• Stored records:
——

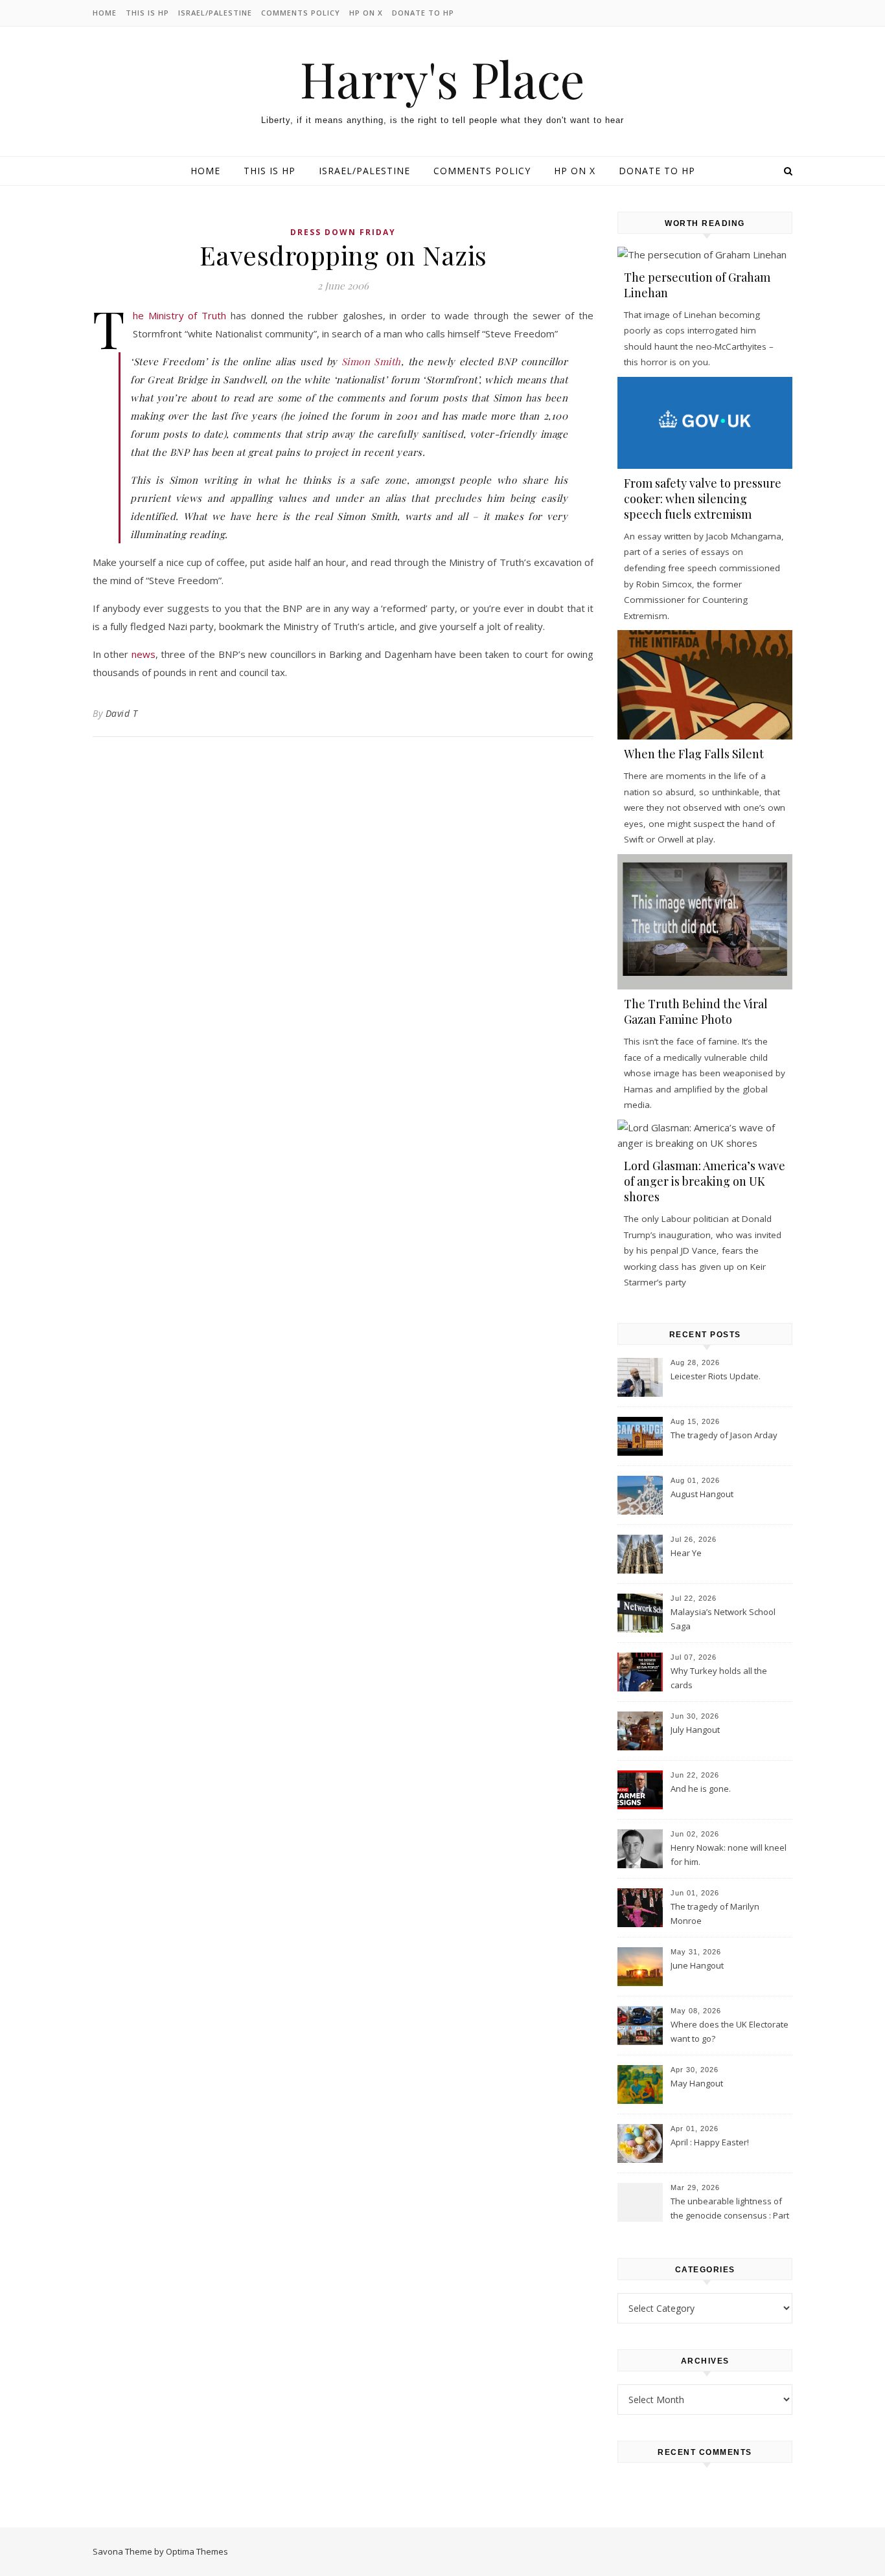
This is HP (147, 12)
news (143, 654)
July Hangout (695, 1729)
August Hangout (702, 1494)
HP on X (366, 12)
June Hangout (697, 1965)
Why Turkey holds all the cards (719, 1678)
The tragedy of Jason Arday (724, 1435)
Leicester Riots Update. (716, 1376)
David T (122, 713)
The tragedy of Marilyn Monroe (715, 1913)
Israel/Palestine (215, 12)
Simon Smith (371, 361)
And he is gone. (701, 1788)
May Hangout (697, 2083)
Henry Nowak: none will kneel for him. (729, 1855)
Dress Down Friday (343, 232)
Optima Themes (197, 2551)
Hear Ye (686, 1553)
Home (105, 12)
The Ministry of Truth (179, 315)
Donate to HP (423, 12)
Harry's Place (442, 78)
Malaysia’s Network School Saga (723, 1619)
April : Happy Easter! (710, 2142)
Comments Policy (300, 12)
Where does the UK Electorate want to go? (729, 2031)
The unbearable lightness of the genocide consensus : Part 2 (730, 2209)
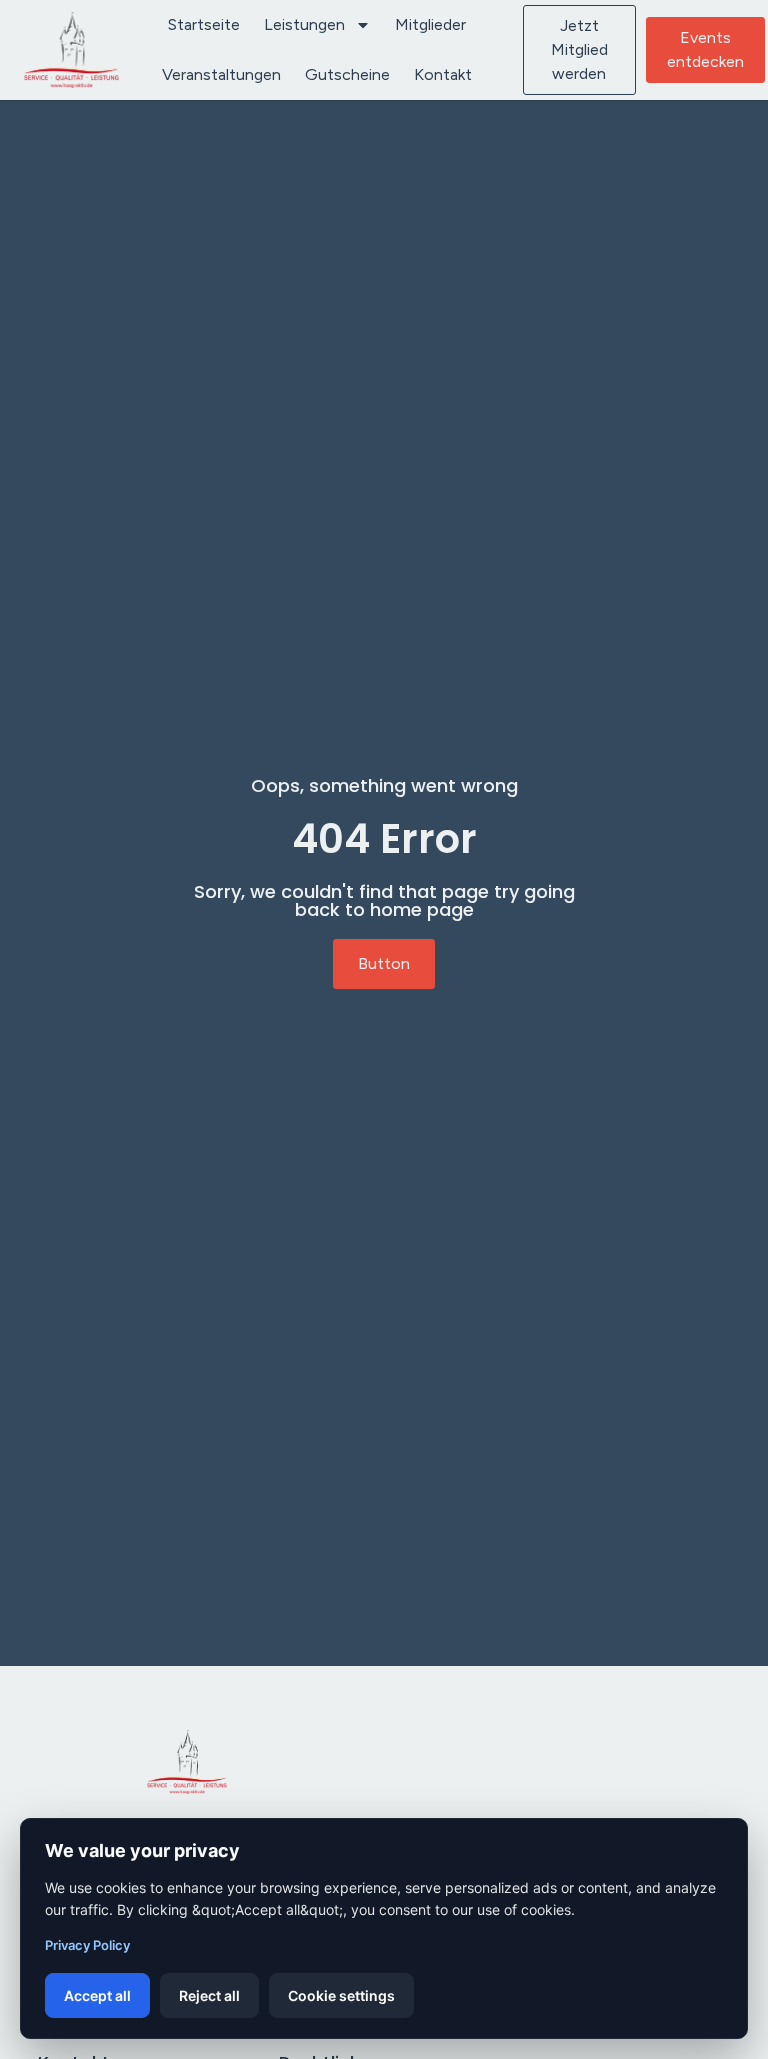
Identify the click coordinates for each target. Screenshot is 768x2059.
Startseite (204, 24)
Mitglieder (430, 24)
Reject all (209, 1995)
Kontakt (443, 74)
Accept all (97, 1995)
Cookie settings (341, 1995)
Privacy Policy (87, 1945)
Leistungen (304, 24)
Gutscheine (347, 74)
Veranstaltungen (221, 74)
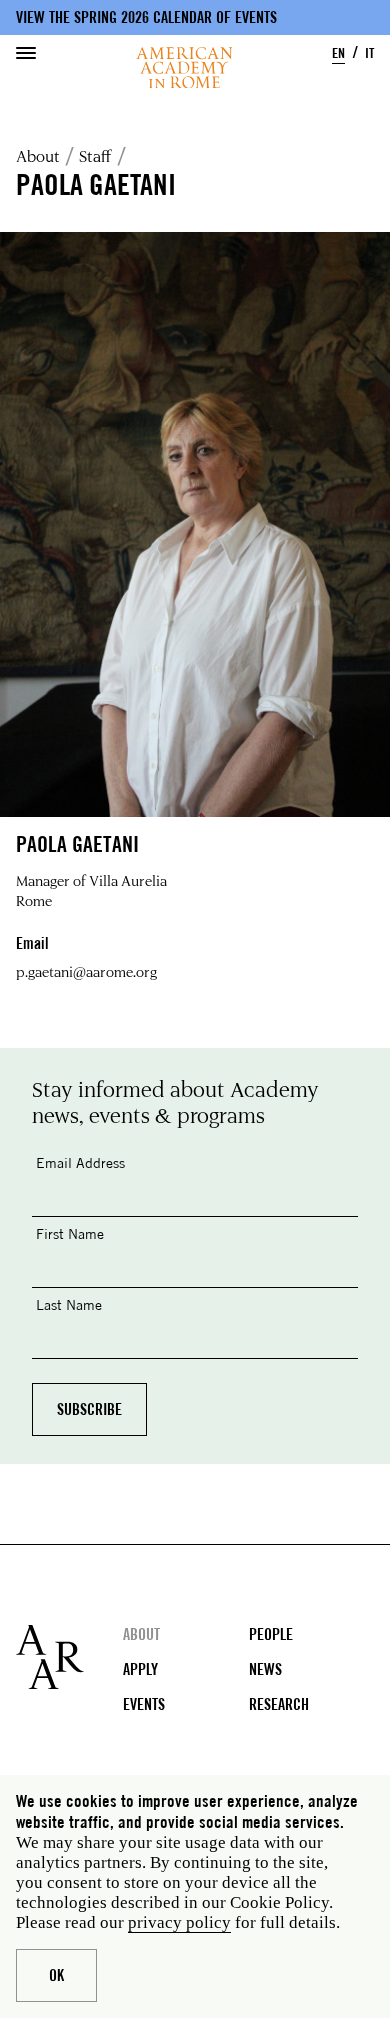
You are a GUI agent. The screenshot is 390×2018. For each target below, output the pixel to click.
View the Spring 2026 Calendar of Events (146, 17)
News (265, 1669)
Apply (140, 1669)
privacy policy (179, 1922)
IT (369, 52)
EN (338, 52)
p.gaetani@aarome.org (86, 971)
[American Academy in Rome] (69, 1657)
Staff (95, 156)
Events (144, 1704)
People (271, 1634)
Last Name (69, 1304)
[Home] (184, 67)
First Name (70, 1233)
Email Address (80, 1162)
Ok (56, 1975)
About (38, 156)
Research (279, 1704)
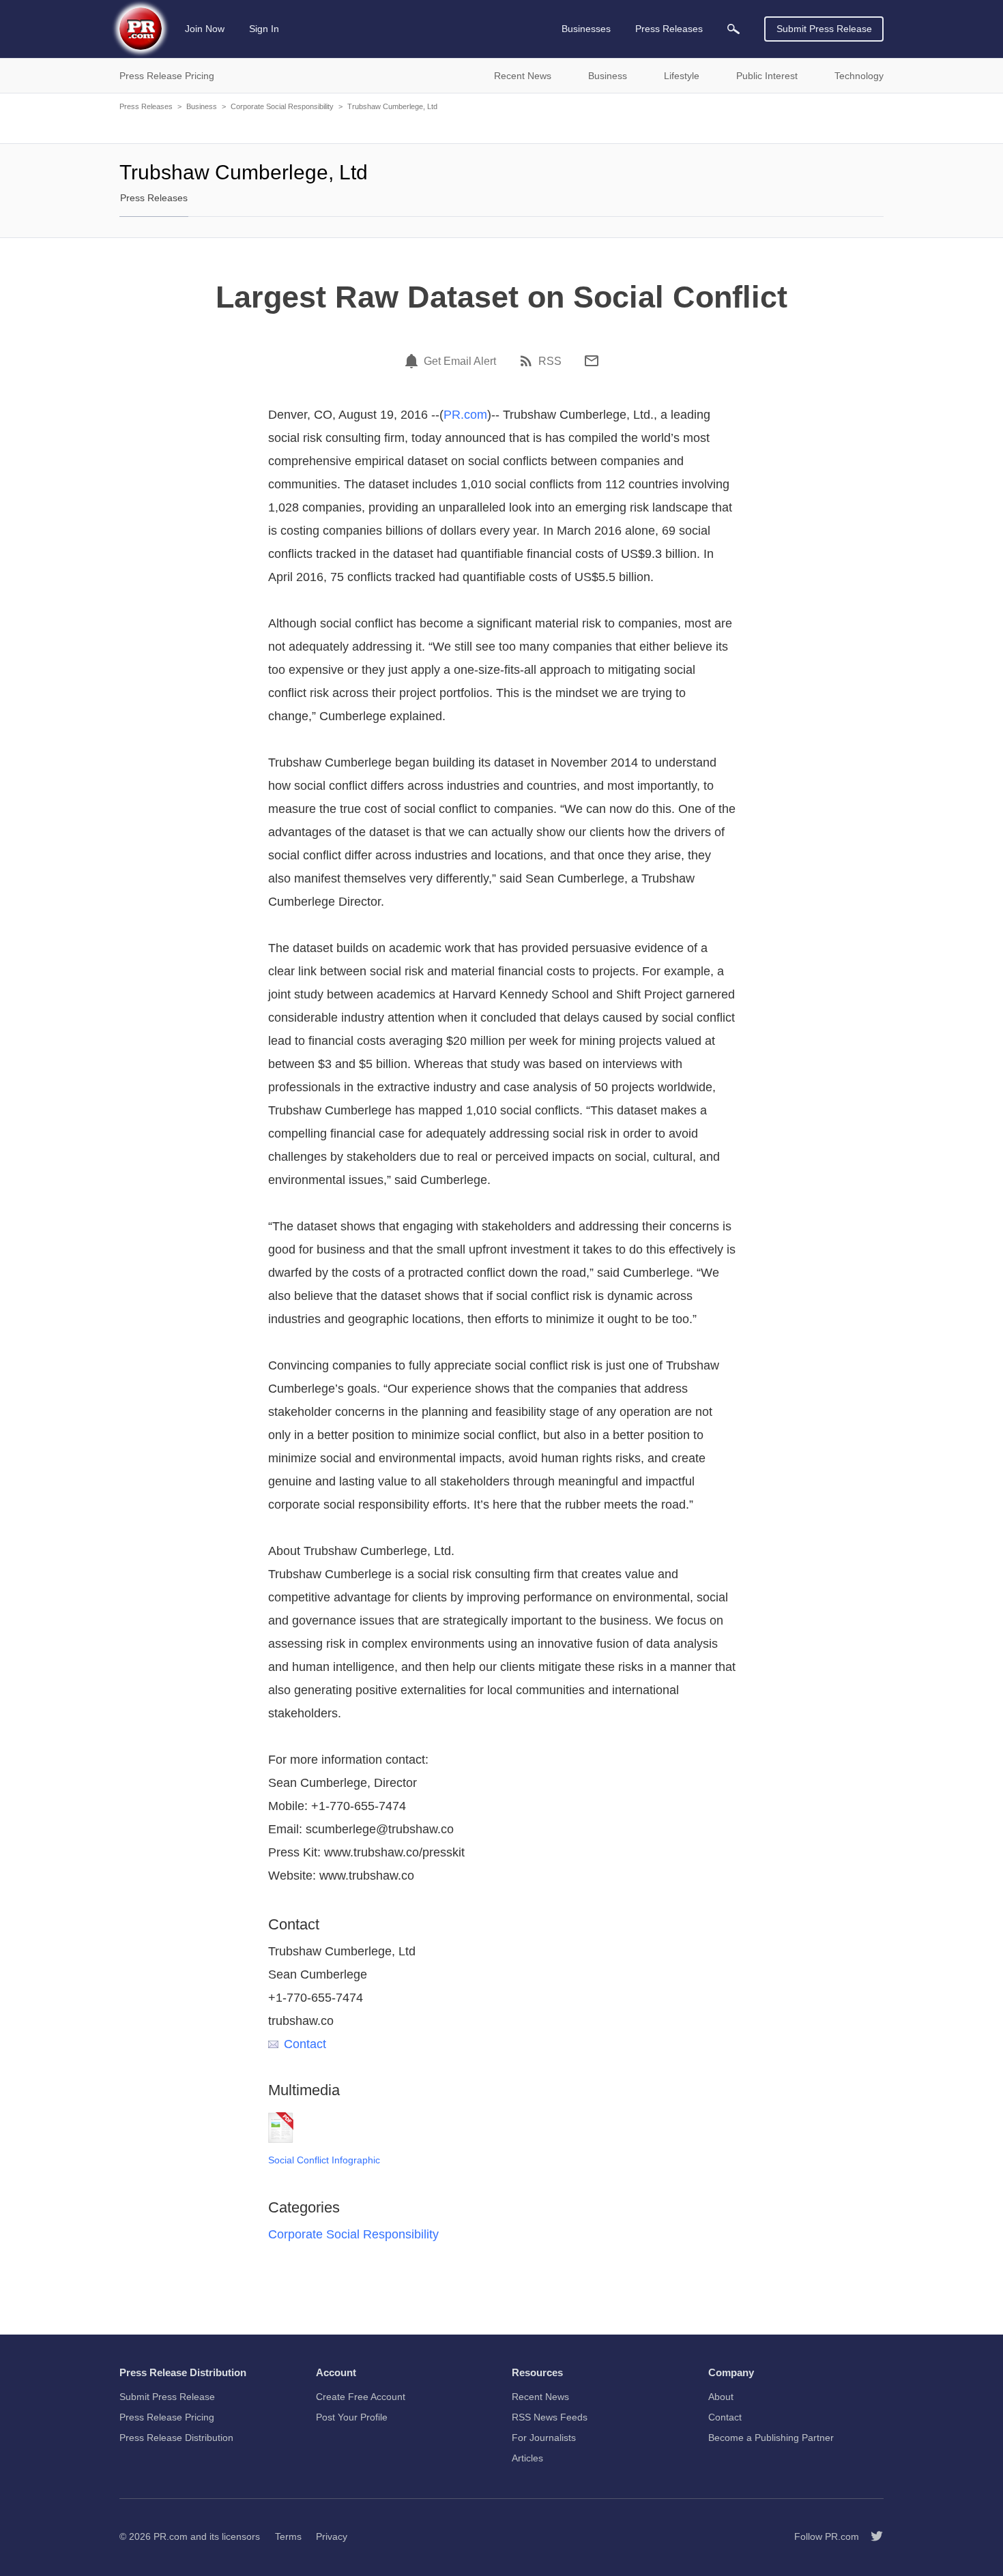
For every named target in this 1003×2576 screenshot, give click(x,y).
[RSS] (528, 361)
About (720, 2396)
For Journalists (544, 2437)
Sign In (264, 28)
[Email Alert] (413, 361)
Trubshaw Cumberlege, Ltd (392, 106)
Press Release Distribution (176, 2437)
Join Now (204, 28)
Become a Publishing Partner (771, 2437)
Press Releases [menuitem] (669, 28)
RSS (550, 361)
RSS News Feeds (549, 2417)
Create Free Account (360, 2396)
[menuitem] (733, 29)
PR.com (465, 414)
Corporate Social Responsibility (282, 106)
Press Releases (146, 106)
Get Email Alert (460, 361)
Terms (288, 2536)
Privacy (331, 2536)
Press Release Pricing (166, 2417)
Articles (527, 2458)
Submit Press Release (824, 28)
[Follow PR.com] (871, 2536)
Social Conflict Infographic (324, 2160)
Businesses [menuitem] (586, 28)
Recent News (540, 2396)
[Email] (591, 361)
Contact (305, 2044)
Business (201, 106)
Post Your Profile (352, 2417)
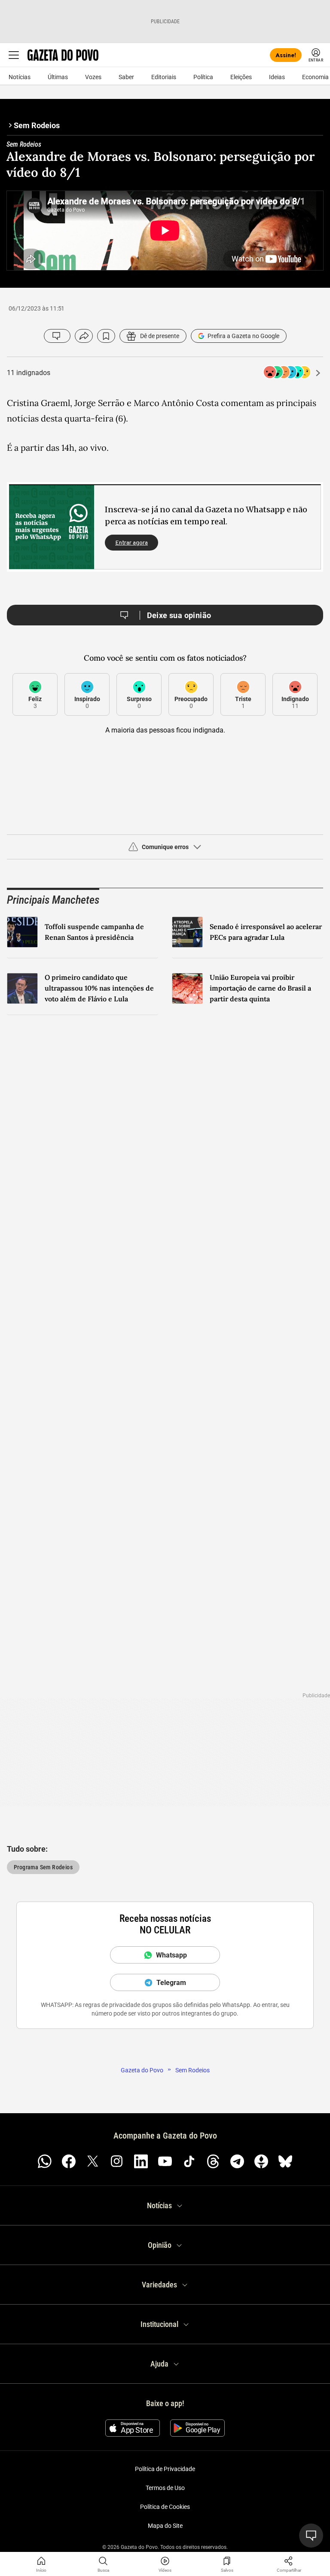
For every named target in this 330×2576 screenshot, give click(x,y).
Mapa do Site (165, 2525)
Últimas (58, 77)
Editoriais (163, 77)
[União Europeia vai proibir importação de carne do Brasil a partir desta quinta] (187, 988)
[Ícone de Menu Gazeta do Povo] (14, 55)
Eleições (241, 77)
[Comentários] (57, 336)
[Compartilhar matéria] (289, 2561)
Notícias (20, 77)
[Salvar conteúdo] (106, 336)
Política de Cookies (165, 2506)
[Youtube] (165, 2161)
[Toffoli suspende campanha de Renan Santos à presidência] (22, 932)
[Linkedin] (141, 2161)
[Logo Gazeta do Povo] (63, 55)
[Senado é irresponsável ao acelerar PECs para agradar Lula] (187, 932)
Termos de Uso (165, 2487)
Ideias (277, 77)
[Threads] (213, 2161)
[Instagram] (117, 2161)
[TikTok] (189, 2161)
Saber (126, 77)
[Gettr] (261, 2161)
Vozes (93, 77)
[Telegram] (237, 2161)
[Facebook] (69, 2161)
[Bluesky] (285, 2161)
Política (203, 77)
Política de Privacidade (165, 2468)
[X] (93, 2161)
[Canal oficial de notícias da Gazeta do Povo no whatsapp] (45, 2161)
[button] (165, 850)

——

• The problem:
Print exactly, and only, the lines from the line containing "Vozes (93, 77)" through the final line of the records, both included.

• Output below:
Vozes (93, 77)
[Telegram] (237, 2161)
[Facebook] (69, 2161)
[Bluesky] (285, 2161)
Política (203, 77)
Política de Privacidade (165, 2468)
[X] (93, 2161)
[Canal oficial de notícias da Gazeta do Povo no whatsapp] (45, 2161)
[button] (165, 850)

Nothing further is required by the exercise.